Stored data
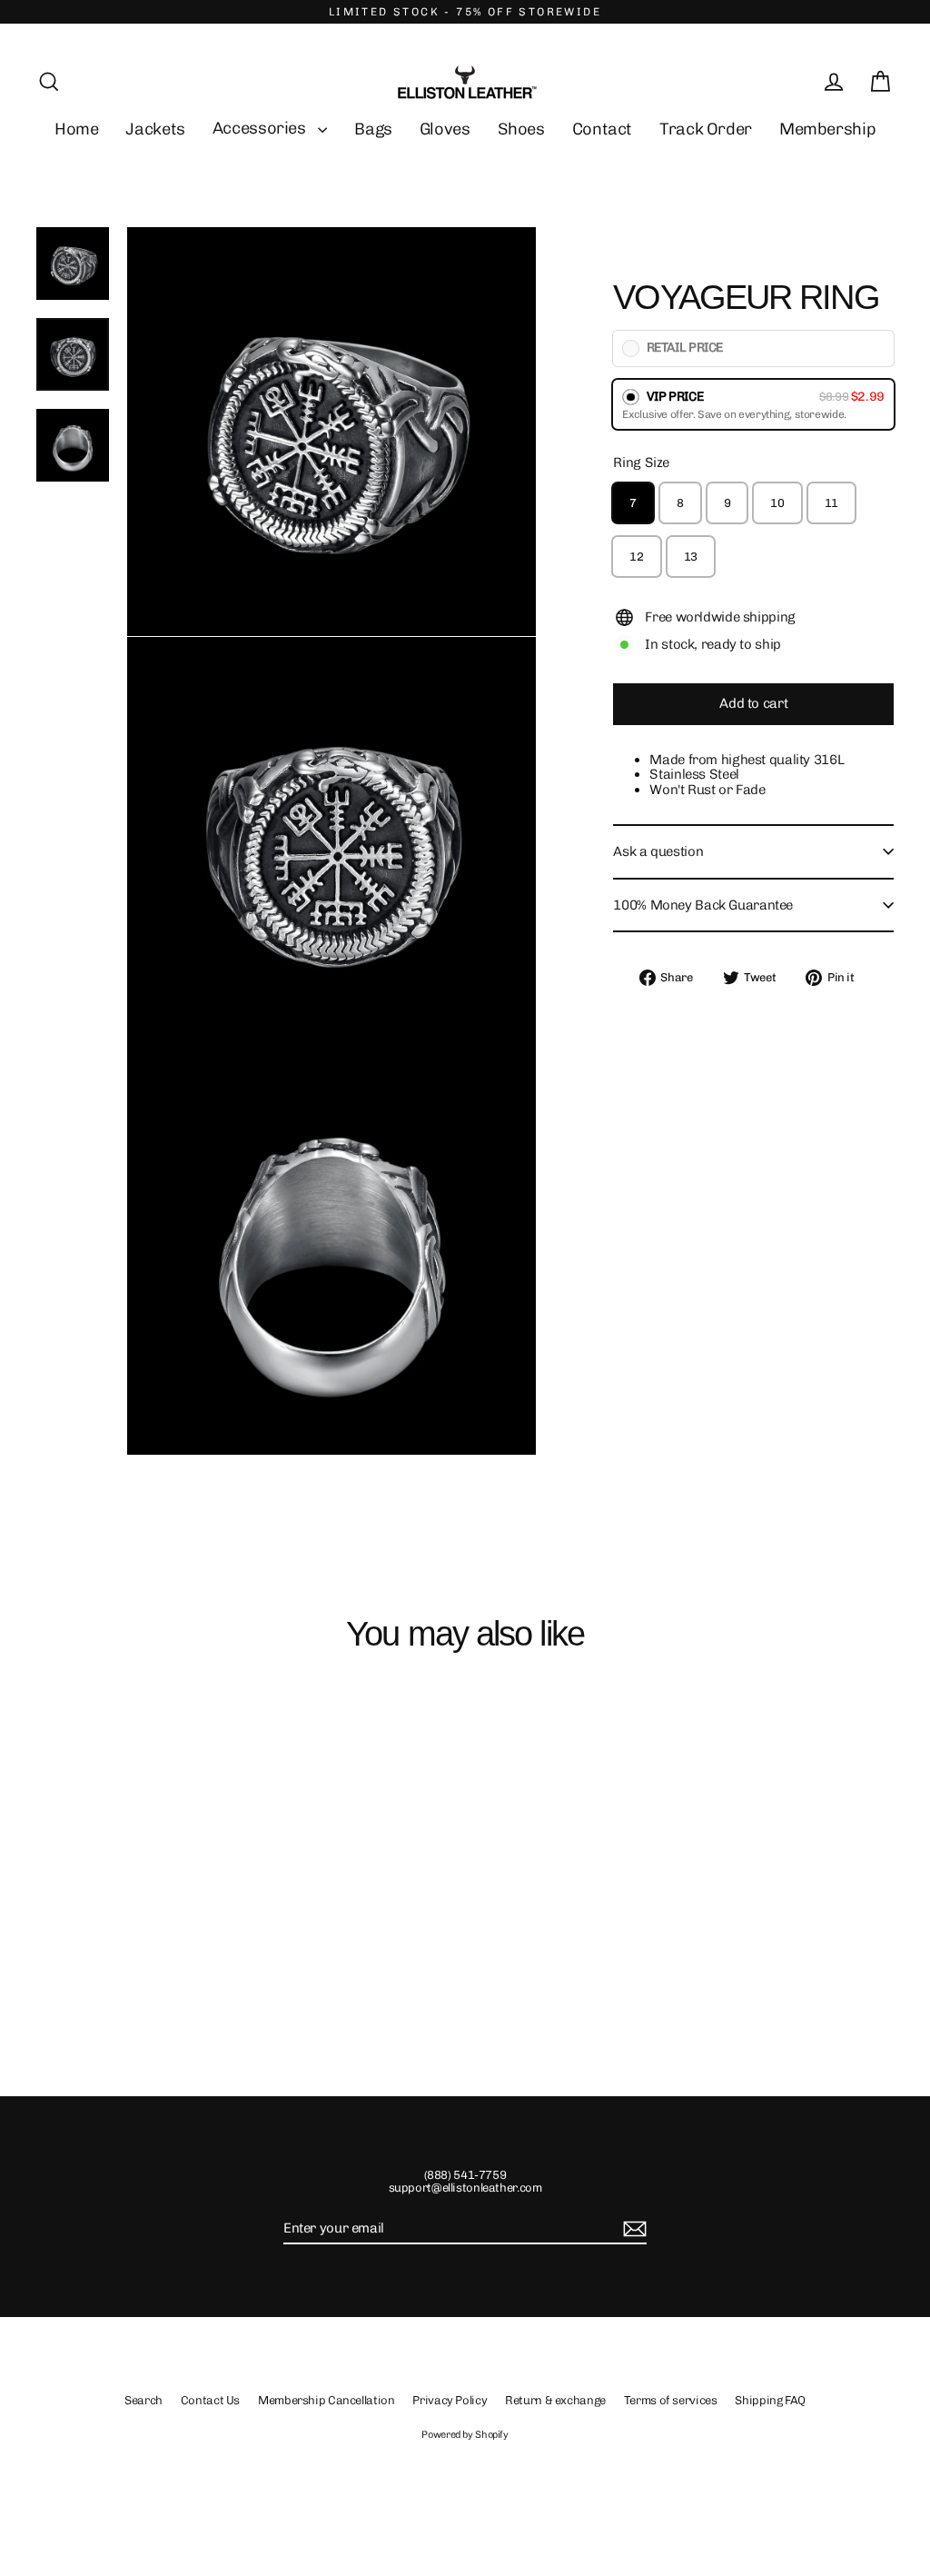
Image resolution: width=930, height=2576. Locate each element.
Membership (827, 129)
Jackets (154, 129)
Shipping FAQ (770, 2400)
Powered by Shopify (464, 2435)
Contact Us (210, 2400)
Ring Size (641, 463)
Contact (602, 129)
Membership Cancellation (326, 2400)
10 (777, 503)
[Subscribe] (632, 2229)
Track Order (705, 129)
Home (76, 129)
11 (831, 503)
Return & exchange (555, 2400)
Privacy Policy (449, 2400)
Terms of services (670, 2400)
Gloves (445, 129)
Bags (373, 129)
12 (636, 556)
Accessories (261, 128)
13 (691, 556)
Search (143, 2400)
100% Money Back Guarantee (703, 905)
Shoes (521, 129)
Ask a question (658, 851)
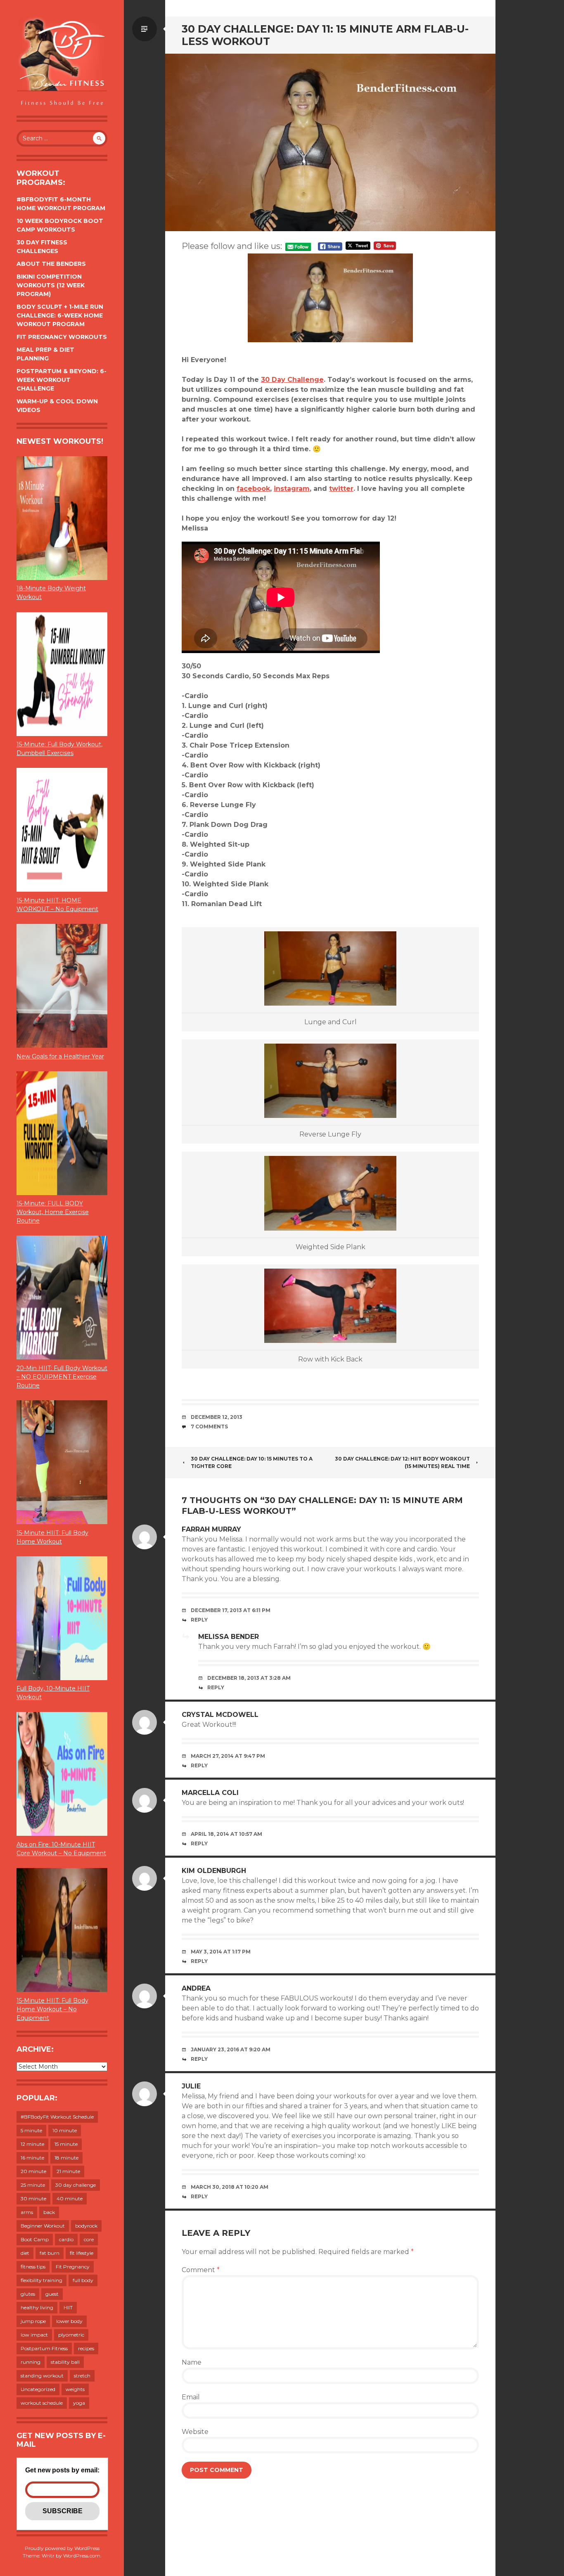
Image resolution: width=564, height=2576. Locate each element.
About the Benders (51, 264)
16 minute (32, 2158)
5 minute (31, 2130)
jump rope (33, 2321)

▶ _WHAT IS NEEDED_
Extract, word for word, every line from the one containing "Track Order (705, 129)" to the end of the data above, both ends included, and leave out the pictures.

▶ _RESULT_
Track Order (705, 129)
Home (76, 129)
11 (831, 503)
Return & exchange (555, 2400)
Privacy Policy (449, 2400)
Terms of services (670, 2400)
Gloves (445, 129)
Bags (373, 129)
12 (636, 556)
Accessories (261, 128)
13 (691, 556)
Search (143, 2400)
100% Money Back Guarantee (703, 905)
Shoes (521, 129)
Ask a question (658, 851)
Image resolution: width=564, height=2576. Locate each element.
About the Benders (51, 264)
16 minute (32, 2158)
5 minute (31, 2130)
jump rope (33, 2321)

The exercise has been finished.